And on Saturday afternoon, Davies and his backroom team opted for an attacking strategy against Torquay United at the Plainmoor Ground that badly backfired.
Having edged out Chippenham Town 3-2 in an entertaining, but very open game at Arbour Park a few days previously, the Rebels opted for a similar game plan against a Torquay side who came into the game off the back of some disappointing results.
Davies felt the Rebels had to go for it against one of the teams tipped for promotion this season, but in hindsight he reckons this was the wrong approach against a team he knew would be straining at the leash to impress after a couple of indifferent results against Hemel Hempstead Town and Hampton & Richmond Borough.
From the opening minutes they were put on the back foot in a frantic first half which saw the hosts rack up four goals to Slough’s two.
Jordan Young, Louis Dennis, a Johnny Goddard own goal and Cody Cooke all found the back of the net for the Gulls while Jared Myers - his first for the club - and Wiktor Makowski - his second in as many games - responded for the Rebels.
“On reflection I got it wrong if I’m honest,” Davies admitted this week. “I probably asked too much of the lads. We tried to make it a man for man game and when you’re playing a game of Torquay’s quality, you must be almost perfect in your performance to get a result. There were too many lads under par during the 90 minutes and ultimately that’s cost us. We probably needed to be a little more reserved and respectful, but we also wanted to go there and entertain. Maybe looking back, going there and setting up for a point would have been more of a shrewd idea.
“I think so, I think sometimes when you pay too much respect to teams, you end up coming unstuck. I think our best way to win a game of football is to be front foot and to try and attack teams. We always had in our mind that if we did beat Chippenham, going to Torquay we’d try to win it, rather than drawing two games.
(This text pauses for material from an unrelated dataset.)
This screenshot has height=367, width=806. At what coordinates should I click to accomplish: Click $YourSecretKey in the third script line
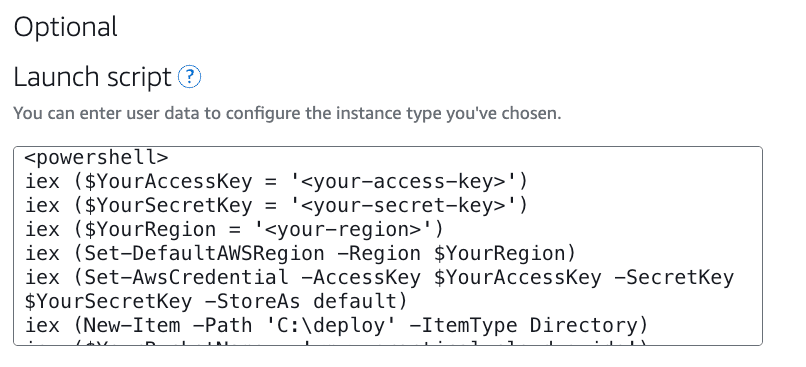[168, 206]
“We wanted to give the best account of ourselves but for 35 minutes in the first half we were below par and should have done a lot better individually. It would have made us better collectively as well.
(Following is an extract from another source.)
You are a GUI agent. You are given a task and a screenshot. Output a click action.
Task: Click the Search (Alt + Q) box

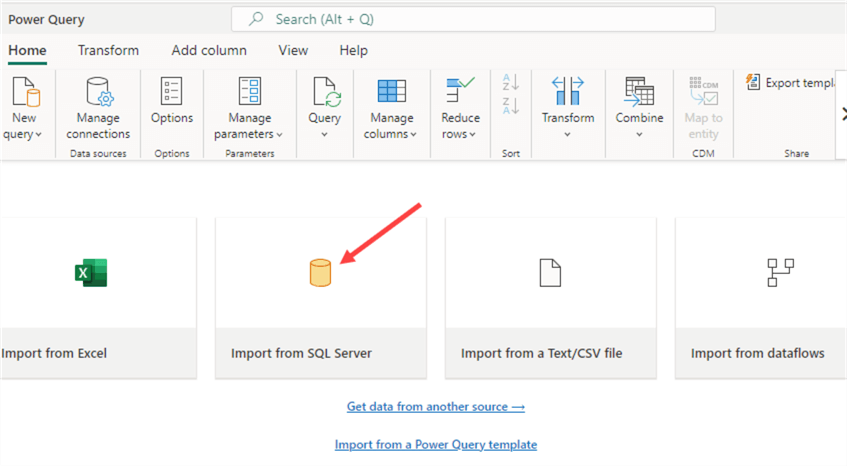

“Reiss Greenidge told us at half-time he was injured and couldn’t continue, so that was an enforced change. We just felt we needed to freshen it up, but to be honest with you, any one of us could have come off at half-time. It’s not that the guys who came off were any worse than the others, it was just bringing on players we felt would give us the best chance of getting into the game.”
In many ways though, Davies was more disappointed by his side’s ‘powderpuff’ approach to the second half. They might have been more reserved and a little more disciplined, but they offered virtually nothing in attack as Torquay comfortably held onto their two-goal lead.
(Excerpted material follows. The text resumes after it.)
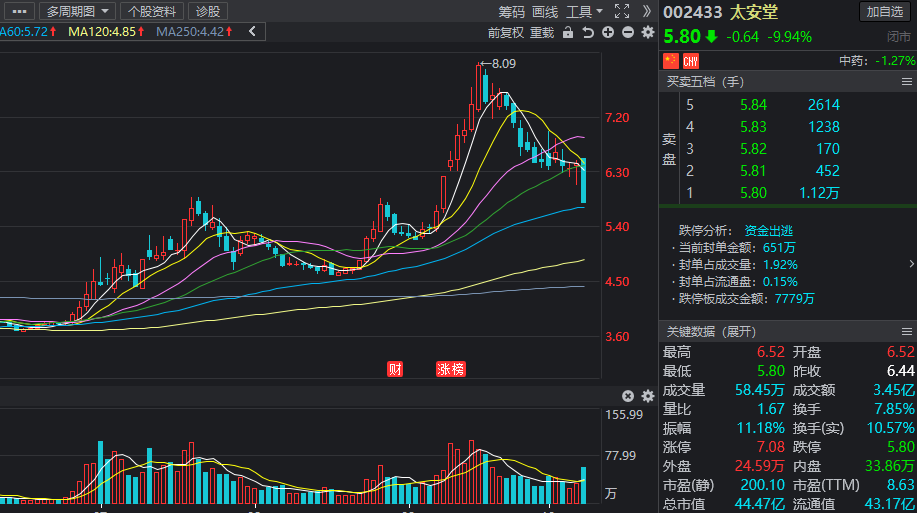Collapse the MA indicators with left chevron
This screenshot has width=917, height=513.
pyautogui.click(x=252, y=32)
“I was actually disappointed with our second half performance because although we passed the ball well, we never looked like scoring and it was really powder puff,” he said.
“We had a lot of the ball, but we didn’t use it well enough, and it became a bit of a non-event.
“I speak to their manager regularly and I knew they were going to be a caged animal. They’d had some disappointing results, and I knew he wanted a reaction from them because he told me. I knew it was either going to be boom or bust for them really. They were very good, and we caught them on a day when their manager told me it’s the best they’ve played this season. That meant we came out on the wrong end of the result and to many that’s no surprise because we were playing a massive football club. But we always go there with hope and a game plan to get something from it.”